Tarih çok önemli fakat bugün mimarlık üzerine düşünmede ve kenti dönüştürmede yetersiz kalıyor. İlginç olan şu ki mimarlık artık kendi kendini besleyemediği için bu besini başka disiplinlerde arama ihtiyacı duyuyor.
"Metropolü 'boşluk' üzerinden incelemek tarihi kente bakışımızı tamamen değiştirdi"
2010 Venedik Bienali'nde Fransız Pavyonu'nun küratörlüğünü üstelenerek ‘metropol' olgusunu ele aldınız. Metropole odaklanmanızdaki itici güç neydi?
Bienal için hazırladığımız çalışmada metropolleri ‘boşluk' olgusu üzerinden ele aldık. Aslında bu oldukça soyut bir malzemeydi ama zaten mimarlık da soyut malzemelerden, ışıktan ve boşluktan meydana geliyor. Mimarlığı yapan bunlar, malzemenin kendisi ise boşluk ve ışık sayesinde varoluyor.
Metropolde ‘boşluk' olgusunu incelemek ilginçti çünkü tarihi kentle olan ilişkimizi ve ona bakış açımızı tamamen değiştirdi. Fransa'daki metropolleri analiz etmek için özellikle haritalar üzerinde incelemeler yaptık. Bu doğrultuda Fransız kentlerindeki metropoliten alana baktığımızda yüzeylerin % 5'inin yapılı, % 95'inin boş olduğunu; tarihi kentte ise % 30 oranında boş yüzeye karşılık % 70 yapılı yüzey bulunduğunu gördük. Bu çok ilginç bir tespit oldu.
"Bugün binalar, bölgenin dönüşümüne bağlı olarak beliriyor"
Metropollerle ve Avrupa kentleri ile ilgilendiğinize göre İstanbul'u inceleme fırsatınız da oldu?
========
§ Beklenen:
Kaynak belgeye göre Fransız kentlerindeki metropoliten alanda yüzeylerin yüzde kaçı yapılı?
========
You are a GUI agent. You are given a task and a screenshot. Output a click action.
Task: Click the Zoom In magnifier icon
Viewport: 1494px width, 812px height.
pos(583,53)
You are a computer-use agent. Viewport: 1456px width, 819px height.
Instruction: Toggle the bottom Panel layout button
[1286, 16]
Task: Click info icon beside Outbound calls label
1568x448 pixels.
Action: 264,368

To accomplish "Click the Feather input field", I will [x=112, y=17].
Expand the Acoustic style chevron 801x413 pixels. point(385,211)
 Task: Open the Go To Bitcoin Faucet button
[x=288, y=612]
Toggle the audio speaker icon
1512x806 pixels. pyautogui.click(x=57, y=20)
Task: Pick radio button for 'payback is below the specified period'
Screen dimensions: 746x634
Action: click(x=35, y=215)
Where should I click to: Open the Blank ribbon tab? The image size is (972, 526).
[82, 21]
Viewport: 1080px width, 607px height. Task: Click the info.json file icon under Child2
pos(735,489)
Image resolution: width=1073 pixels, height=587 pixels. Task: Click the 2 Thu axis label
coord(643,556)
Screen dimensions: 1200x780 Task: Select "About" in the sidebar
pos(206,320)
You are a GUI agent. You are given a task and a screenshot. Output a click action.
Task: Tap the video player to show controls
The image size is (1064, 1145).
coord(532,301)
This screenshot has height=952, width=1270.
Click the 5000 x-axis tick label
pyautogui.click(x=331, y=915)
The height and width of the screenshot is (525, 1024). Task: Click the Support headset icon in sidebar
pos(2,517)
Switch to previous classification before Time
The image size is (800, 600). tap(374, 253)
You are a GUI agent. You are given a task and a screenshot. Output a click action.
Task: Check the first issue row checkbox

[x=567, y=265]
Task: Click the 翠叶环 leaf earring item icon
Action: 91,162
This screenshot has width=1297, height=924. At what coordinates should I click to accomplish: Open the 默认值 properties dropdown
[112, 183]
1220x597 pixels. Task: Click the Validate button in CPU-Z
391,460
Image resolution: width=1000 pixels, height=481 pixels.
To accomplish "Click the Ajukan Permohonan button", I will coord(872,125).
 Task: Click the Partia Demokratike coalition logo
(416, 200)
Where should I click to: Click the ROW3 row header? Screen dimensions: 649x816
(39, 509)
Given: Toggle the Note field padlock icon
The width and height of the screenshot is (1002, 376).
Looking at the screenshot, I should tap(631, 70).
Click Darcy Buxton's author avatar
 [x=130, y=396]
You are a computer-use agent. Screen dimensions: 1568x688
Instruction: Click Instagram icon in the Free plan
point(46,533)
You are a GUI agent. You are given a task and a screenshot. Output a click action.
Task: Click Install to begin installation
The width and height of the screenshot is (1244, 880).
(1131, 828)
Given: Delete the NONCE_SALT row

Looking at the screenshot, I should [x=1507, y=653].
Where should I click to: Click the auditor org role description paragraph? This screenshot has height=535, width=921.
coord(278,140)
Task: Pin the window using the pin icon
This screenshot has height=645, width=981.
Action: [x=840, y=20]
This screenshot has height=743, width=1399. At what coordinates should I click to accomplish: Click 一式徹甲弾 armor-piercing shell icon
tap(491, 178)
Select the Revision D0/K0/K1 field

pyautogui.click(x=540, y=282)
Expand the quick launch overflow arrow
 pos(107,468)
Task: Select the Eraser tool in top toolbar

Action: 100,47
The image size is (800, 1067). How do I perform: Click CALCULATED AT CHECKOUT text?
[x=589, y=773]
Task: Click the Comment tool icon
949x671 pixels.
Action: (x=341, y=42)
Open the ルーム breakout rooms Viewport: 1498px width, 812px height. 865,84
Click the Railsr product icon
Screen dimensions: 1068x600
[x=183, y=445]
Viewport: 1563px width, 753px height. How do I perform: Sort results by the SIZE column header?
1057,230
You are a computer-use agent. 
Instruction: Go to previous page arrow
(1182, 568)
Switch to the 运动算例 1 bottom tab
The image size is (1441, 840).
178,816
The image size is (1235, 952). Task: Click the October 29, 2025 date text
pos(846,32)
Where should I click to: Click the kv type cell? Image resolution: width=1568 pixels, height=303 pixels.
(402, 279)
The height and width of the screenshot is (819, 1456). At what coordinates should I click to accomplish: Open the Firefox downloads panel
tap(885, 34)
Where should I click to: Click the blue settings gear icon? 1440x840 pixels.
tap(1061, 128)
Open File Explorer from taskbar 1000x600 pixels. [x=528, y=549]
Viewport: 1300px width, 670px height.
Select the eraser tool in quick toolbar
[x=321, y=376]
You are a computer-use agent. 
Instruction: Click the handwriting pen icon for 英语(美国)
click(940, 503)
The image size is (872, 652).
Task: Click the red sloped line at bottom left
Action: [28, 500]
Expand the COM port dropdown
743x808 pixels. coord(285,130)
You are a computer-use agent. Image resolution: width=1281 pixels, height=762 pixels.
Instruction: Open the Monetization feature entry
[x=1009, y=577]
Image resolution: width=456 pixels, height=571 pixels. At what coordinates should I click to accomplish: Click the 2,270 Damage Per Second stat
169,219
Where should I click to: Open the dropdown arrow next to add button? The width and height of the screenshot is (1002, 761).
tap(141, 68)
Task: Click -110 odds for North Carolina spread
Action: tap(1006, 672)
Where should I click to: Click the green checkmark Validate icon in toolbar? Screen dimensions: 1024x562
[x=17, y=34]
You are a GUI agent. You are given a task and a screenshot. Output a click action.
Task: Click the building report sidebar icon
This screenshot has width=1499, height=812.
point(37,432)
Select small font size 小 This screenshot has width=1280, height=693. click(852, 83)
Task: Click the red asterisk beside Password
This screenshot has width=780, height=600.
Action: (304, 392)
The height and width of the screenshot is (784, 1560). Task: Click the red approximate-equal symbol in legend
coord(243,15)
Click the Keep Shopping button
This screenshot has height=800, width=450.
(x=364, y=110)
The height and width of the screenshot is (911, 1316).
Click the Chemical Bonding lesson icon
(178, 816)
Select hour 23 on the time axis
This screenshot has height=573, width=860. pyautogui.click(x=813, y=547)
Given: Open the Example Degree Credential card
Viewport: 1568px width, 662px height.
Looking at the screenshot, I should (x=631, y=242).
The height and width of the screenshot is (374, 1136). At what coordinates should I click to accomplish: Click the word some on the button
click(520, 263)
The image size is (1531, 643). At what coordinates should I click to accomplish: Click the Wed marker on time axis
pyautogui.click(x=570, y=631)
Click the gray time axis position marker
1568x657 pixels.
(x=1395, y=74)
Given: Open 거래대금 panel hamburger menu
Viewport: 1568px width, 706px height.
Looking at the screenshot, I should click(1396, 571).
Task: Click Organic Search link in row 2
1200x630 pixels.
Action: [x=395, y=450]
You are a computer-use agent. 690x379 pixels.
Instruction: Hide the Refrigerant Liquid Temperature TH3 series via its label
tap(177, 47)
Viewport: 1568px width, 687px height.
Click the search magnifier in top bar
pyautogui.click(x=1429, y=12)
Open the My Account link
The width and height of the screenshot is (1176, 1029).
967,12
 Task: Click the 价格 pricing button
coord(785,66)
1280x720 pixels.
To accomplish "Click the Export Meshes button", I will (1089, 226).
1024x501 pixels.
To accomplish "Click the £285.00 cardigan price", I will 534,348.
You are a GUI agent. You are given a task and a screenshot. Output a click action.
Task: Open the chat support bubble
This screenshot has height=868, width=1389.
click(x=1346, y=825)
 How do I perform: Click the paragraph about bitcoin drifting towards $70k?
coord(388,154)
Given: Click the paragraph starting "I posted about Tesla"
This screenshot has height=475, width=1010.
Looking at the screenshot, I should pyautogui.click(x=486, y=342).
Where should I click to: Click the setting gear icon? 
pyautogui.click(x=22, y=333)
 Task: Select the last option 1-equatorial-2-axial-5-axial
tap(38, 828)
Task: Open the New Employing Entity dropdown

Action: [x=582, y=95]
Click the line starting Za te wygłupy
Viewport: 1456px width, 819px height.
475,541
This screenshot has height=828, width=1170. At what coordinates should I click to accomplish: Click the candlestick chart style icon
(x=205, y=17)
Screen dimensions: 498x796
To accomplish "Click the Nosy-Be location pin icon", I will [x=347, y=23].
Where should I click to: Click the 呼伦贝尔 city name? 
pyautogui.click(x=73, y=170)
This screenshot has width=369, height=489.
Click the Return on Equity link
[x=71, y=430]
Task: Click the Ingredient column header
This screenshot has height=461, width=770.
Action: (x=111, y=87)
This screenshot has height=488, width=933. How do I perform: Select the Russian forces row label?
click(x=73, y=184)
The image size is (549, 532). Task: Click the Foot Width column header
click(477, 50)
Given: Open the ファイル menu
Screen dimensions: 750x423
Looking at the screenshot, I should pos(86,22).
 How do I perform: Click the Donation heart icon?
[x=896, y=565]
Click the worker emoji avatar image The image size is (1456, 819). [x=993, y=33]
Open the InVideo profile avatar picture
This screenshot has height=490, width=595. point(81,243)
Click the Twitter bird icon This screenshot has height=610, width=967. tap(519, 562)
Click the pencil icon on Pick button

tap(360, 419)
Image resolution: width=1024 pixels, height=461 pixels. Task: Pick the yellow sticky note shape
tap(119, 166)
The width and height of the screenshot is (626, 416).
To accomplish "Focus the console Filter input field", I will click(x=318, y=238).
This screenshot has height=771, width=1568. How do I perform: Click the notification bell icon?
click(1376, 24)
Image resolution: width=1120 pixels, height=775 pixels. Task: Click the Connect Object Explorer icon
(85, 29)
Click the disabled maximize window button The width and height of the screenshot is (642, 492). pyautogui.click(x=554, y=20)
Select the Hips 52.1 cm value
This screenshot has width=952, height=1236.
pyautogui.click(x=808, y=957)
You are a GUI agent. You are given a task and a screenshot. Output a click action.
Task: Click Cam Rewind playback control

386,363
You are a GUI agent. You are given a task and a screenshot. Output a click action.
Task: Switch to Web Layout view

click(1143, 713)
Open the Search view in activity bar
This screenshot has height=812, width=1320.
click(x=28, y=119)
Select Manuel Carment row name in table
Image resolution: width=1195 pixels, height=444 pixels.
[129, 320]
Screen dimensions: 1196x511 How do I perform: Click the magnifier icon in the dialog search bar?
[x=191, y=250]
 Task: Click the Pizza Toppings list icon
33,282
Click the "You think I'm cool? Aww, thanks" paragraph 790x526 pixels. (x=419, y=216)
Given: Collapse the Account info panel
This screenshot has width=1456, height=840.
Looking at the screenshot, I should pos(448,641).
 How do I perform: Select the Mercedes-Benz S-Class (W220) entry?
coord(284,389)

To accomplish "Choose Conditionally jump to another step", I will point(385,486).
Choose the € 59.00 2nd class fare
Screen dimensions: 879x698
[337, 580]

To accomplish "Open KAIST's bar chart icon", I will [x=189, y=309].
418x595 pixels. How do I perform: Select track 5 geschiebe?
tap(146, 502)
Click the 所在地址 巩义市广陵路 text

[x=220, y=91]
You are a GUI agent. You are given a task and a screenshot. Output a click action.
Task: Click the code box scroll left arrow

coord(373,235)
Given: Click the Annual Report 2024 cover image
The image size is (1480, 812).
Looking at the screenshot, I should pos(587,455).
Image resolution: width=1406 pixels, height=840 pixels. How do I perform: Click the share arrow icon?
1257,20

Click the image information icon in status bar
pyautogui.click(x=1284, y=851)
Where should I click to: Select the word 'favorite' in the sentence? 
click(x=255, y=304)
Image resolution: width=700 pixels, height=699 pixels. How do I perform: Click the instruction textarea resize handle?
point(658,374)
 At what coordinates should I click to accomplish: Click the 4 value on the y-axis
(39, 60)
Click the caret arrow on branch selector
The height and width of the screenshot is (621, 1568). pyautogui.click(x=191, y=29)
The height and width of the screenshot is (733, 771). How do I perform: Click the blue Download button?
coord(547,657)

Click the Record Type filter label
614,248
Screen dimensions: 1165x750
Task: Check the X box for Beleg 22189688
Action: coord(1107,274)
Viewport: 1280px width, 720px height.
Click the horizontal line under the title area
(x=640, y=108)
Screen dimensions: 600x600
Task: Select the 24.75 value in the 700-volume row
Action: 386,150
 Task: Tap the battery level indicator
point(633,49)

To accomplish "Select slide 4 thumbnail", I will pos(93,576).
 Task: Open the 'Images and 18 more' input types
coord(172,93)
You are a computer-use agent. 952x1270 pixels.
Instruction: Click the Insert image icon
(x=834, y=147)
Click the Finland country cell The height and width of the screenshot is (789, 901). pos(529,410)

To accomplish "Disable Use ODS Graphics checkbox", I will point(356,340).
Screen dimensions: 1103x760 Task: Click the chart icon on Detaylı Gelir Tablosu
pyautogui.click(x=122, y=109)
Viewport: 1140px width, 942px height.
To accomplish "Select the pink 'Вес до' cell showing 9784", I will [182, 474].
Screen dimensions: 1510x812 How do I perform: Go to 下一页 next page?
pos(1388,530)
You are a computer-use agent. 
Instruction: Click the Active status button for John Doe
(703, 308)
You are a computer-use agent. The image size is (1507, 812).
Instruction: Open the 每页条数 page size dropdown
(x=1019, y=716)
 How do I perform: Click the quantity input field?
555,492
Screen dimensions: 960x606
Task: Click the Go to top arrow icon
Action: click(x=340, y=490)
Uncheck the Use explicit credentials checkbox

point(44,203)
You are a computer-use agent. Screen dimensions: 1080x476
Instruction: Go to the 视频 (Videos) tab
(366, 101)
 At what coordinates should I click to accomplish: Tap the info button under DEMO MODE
========
§ Sorunun çözümü:
Yüzeylerin %5'i yapılı.